Home Ground defines a moulin in the following excerpt:

“A moulin is a sinkhole forming a vertical shaft in the surface of a glacier. It is worn into the ice and sometimes into the rock beneath, by the circular movement of meltwater, swirling down it. The name, from the French word for mill, as in Moulin Rouge, comes from the motion of the water. The following observation by an experienced mountaineer may help one keep in mind the distinction between a crevice and a moulin: ‘Falls into crevices are often not serious, or at least are survivable (even unroped if you are lucky), but a fall into a Moulin is instant death.’” (Robert Hass)

Because they are always moving and changing, such formations are not on the topo maps of glaciers. Likewise, pools such as this which can eventually form into larger moulins are not mapped either. One moves cautiously on the ice, always with ears and eyes at full attention.

I would like to tell you that we hiked to the end of Root Glacier. I would like to tell you that this formation, for all its scale and beautiful destruction, is also among those things that humankind has evolved to experience. But this would not—and could not—be true. Five miles further along the face of Root Glacier and one encounters what can only be described as the end of the world as I’ve ever known it. There are indeed many places on this planet that no human has ever gone, and these places by and large are the ones that reach up mountains toward the sky or descend into the ocean depths toward the earthy innards of our planet.

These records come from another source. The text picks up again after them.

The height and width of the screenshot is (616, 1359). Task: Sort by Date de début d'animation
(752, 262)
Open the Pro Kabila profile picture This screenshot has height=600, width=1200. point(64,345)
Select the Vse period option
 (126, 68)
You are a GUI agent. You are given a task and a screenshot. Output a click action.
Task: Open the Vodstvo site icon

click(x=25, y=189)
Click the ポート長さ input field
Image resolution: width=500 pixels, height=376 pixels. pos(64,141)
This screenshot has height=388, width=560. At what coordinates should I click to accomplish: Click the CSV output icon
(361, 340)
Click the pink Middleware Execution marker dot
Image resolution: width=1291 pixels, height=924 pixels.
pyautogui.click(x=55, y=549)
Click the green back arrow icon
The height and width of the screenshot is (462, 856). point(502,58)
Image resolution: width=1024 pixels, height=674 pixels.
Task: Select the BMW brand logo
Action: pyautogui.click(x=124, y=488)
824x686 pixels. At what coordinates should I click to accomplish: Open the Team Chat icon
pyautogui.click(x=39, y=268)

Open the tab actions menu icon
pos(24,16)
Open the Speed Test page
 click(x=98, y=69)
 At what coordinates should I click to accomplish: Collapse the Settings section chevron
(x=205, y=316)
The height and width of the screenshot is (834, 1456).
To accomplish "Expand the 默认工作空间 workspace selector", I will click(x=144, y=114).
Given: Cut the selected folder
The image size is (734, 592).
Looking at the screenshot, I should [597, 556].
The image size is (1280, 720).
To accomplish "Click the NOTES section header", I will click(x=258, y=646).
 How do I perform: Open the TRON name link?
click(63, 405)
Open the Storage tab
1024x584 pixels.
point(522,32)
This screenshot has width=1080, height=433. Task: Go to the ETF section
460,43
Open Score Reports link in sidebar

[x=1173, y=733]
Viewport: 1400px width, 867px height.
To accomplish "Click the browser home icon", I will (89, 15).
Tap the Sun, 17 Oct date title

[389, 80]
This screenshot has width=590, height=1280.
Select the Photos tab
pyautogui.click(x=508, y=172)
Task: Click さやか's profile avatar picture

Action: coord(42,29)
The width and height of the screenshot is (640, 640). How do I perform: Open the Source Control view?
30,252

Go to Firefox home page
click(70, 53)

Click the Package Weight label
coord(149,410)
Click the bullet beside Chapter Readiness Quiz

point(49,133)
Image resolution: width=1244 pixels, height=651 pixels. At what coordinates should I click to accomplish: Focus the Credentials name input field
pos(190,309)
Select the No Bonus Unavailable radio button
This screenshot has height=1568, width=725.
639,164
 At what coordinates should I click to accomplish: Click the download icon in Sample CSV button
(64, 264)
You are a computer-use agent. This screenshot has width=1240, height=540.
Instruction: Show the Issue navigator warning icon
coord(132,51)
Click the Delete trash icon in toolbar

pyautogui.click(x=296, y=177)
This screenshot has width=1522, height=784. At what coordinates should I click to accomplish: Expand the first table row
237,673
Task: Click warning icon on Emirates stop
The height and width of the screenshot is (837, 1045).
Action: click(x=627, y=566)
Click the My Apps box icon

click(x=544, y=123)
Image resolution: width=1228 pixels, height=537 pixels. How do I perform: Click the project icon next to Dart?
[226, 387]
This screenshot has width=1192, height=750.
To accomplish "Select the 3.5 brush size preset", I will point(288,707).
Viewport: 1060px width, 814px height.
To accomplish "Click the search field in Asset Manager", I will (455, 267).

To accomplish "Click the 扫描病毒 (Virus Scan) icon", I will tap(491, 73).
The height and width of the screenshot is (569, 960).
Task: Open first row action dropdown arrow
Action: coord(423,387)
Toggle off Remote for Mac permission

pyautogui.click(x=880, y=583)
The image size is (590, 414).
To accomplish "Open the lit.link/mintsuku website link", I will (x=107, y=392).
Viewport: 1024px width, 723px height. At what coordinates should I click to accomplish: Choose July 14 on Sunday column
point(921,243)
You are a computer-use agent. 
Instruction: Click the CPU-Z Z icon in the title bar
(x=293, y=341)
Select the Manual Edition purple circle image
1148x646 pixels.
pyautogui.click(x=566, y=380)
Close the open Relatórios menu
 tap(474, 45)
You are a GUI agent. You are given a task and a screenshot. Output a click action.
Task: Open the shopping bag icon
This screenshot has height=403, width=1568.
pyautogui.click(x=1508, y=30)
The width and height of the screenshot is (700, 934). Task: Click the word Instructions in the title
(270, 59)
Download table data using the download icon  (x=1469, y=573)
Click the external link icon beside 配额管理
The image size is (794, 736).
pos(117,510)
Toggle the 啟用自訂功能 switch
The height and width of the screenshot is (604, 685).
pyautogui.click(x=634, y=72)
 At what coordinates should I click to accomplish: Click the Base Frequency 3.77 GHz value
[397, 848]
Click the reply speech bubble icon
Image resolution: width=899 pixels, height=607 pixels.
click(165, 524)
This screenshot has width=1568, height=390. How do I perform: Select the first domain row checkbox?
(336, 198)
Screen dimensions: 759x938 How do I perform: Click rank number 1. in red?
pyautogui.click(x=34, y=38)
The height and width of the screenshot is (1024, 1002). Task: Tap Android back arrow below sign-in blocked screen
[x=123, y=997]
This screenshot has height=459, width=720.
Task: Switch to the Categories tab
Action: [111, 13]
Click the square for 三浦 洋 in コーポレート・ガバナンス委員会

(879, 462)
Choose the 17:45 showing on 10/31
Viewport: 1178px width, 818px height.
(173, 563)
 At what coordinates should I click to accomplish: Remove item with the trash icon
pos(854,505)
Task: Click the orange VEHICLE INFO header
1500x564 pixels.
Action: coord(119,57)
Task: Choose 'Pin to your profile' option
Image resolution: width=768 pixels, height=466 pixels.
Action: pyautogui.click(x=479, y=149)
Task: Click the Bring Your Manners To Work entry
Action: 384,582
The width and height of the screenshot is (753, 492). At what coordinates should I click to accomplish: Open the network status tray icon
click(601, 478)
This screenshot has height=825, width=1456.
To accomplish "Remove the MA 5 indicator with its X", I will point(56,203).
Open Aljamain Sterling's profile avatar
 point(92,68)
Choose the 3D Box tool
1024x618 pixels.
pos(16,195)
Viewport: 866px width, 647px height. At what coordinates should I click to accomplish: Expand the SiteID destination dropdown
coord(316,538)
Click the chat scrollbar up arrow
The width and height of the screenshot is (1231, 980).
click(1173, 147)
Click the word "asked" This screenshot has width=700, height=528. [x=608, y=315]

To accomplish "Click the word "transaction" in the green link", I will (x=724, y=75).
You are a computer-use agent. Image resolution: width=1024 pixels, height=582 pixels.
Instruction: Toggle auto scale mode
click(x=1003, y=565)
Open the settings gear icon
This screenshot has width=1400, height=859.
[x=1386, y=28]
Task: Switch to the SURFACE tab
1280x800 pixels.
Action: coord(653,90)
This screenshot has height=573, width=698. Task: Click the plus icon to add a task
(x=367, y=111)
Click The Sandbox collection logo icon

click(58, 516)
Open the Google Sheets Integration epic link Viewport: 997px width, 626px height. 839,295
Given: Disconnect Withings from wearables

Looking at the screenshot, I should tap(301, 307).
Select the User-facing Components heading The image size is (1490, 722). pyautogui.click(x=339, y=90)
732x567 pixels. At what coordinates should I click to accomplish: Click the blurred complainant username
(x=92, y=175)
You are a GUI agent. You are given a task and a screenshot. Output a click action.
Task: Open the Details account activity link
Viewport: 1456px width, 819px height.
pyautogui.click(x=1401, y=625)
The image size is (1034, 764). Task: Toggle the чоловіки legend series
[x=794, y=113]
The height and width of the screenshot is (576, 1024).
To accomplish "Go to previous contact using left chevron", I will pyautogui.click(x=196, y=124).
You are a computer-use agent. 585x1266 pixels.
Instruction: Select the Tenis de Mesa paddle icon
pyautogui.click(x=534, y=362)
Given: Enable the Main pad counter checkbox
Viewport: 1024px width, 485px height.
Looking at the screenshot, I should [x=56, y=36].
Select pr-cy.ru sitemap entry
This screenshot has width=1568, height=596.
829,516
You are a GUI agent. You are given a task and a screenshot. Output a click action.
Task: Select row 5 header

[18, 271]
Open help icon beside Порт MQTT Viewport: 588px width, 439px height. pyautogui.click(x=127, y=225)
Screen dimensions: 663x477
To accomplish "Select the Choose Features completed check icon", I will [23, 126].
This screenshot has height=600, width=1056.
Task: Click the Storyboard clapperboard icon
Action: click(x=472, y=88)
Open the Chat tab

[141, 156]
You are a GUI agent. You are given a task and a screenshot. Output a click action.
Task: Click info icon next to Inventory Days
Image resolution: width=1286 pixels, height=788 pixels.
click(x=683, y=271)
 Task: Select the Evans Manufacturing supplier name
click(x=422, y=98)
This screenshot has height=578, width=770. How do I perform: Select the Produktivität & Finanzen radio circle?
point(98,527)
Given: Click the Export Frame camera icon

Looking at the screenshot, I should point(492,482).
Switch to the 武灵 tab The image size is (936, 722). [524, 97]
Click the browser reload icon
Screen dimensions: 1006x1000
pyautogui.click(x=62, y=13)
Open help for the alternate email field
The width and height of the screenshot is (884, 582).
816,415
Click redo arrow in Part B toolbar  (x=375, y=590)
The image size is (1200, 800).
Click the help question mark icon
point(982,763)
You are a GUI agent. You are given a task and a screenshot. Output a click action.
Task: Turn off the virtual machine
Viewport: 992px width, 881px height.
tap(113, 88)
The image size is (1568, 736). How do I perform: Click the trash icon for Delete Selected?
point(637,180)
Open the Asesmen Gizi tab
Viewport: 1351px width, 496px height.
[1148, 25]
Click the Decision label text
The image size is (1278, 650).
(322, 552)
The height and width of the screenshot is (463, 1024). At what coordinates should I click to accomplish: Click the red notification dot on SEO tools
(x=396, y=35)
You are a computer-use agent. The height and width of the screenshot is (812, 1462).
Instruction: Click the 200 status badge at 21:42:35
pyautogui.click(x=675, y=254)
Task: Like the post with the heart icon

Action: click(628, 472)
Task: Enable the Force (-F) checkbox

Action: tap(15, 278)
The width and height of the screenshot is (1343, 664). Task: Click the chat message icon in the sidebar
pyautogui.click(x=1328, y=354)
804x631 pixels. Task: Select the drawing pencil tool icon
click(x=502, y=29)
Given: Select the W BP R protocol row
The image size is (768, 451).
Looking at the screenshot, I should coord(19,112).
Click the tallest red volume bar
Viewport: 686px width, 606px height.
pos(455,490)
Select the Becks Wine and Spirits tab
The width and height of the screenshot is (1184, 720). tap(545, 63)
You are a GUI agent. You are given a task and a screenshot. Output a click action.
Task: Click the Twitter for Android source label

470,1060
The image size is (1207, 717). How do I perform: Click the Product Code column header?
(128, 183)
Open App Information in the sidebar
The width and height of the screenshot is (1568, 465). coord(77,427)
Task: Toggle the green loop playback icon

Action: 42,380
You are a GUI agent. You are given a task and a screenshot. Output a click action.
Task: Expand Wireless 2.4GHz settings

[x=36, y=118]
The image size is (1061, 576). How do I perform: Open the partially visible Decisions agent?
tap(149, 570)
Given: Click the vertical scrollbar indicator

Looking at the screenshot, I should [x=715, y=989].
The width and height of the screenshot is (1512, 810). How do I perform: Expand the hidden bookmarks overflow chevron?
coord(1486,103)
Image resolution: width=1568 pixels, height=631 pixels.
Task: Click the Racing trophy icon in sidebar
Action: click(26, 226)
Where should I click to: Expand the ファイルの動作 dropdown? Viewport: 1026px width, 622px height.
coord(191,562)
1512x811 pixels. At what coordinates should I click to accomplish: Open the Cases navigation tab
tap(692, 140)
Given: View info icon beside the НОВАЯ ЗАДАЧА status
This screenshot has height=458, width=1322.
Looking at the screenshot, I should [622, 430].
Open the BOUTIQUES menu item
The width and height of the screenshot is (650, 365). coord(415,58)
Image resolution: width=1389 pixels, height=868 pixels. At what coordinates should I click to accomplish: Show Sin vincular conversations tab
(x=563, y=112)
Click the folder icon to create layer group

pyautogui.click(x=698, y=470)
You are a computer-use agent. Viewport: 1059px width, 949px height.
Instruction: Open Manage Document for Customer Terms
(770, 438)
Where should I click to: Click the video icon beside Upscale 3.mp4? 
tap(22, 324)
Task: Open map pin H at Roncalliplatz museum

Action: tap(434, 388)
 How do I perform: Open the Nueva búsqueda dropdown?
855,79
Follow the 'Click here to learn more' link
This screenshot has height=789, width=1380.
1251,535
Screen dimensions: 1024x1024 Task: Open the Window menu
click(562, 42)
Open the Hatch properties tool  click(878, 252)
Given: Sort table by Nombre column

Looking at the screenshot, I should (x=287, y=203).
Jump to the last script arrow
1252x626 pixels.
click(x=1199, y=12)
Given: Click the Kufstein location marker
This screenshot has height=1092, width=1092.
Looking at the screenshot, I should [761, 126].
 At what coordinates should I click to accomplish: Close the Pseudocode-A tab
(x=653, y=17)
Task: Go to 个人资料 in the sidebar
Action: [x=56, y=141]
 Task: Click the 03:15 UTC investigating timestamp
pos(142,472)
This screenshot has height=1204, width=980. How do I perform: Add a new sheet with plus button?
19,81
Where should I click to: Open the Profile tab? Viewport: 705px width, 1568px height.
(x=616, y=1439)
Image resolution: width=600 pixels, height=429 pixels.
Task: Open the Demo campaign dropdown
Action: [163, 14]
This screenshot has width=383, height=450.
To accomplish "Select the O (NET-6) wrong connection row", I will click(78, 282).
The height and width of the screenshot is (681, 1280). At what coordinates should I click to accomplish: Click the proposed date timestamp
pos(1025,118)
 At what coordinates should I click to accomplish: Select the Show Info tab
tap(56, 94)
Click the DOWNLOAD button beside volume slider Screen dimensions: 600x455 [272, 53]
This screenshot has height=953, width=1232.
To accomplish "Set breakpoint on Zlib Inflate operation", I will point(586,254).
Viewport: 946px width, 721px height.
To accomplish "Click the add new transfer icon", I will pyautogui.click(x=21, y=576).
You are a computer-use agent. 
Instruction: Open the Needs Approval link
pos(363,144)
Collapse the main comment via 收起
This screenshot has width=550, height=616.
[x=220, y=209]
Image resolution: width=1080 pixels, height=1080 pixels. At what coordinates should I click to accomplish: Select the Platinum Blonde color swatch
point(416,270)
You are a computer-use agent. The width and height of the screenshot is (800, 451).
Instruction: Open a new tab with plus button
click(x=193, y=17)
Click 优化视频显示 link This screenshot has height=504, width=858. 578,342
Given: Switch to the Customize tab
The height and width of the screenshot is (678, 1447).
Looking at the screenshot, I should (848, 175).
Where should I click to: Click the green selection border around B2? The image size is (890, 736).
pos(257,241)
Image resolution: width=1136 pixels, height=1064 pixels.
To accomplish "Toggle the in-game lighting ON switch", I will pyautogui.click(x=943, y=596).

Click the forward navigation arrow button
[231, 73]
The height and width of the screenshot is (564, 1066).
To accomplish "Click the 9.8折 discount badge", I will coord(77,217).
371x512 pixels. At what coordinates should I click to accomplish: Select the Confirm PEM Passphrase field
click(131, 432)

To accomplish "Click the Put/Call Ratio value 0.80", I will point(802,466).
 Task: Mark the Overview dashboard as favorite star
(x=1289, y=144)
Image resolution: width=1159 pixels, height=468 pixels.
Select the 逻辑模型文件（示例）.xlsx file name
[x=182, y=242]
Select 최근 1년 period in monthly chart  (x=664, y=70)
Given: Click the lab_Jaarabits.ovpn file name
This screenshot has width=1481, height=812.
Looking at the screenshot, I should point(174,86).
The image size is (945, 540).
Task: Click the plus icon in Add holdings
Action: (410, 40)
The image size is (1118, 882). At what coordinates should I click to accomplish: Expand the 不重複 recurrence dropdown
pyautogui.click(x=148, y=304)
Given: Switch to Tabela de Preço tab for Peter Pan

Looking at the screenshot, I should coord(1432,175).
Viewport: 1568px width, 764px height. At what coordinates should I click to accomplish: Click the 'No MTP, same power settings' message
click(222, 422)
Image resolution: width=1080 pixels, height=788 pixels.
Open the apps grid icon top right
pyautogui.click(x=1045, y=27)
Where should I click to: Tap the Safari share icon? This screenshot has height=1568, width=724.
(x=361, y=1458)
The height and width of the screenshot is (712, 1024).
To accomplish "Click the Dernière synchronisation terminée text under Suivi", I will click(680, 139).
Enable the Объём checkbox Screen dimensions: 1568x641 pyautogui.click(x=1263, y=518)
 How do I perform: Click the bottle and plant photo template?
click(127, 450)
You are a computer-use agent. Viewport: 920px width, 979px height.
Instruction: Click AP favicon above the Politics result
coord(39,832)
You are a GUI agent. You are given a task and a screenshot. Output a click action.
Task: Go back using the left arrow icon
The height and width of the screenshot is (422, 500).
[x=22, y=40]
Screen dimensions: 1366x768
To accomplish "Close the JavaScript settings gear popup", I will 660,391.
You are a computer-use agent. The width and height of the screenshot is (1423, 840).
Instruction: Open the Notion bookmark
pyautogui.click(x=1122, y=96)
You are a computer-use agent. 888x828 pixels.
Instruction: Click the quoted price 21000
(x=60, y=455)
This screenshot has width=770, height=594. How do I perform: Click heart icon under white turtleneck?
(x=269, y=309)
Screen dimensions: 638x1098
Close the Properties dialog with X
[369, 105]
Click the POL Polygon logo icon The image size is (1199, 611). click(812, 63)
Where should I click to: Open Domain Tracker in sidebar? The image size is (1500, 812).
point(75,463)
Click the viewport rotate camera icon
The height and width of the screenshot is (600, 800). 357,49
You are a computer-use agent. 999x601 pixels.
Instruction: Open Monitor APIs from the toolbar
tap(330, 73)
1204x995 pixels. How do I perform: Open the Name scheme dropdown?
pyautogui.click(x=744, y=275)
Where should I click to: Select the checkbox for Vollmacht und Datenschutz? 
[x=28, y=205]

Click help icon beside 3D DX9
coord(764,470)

Here, a wall of ice higher than a city building. A wall of ice so gnarled and knotted that even the world’s greatest climbers will not attempt it. Here, a wall of ice that marks the furthest I have ever been from my own bed in my entire life: Rewind 5 miles atop the ice, back 64 miles down the rugged McCarthy Road, back another 240 miles on the highway, back further still a 1,500 mile flight south to Seattle, then another 3,000 mile flight to Asheville, then 75 miles further in a car toward the Appalachian Trail, then finally the last 1/2 mile in a beat up old Ford Ranger. There’s no place like home, but in the face of such a humbling formation as this glacier, I might have stayed entranced on the ice for all of eternity—let that moving beast melt me down into a body-shaped sinkhole, tumble me down a Moulin and along under-glacier tributary, down further to some final, fantastic resting place where I could freeze that awestruck feeling and sleep with it for all of eternity.